Available data -

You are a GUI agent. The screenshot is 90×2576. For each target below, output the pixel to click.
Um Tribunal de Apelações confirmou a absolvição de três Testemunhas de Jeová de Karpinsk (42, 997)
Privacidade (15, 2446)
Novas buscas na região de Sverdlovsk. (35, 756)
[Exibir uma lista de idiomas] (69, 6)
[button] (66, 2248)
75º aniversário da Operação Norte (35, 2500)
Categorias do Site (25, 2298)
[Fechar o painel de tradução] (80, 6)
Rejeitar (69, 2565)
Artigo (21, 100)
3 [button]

Required action - Return the lines above, from the one containing "Privacidade (15, 2446)" to the end, exactly as they stand.

Solution to this problem -
Privacidade (15, 2446)
Novas buscas na região de Sverdlovsk. (35, 756)
[Exibir uma lista de idiomas] (69, 6)
[button] (66, 2248)
75º aniversário da Operação Norte (35, 2500)
Categorias do Site (25, 2298)
[Fechar o painel de tradução] (80, 6)
Rejeitar (69, 2565)
Artigo (21, 100)
3 [button]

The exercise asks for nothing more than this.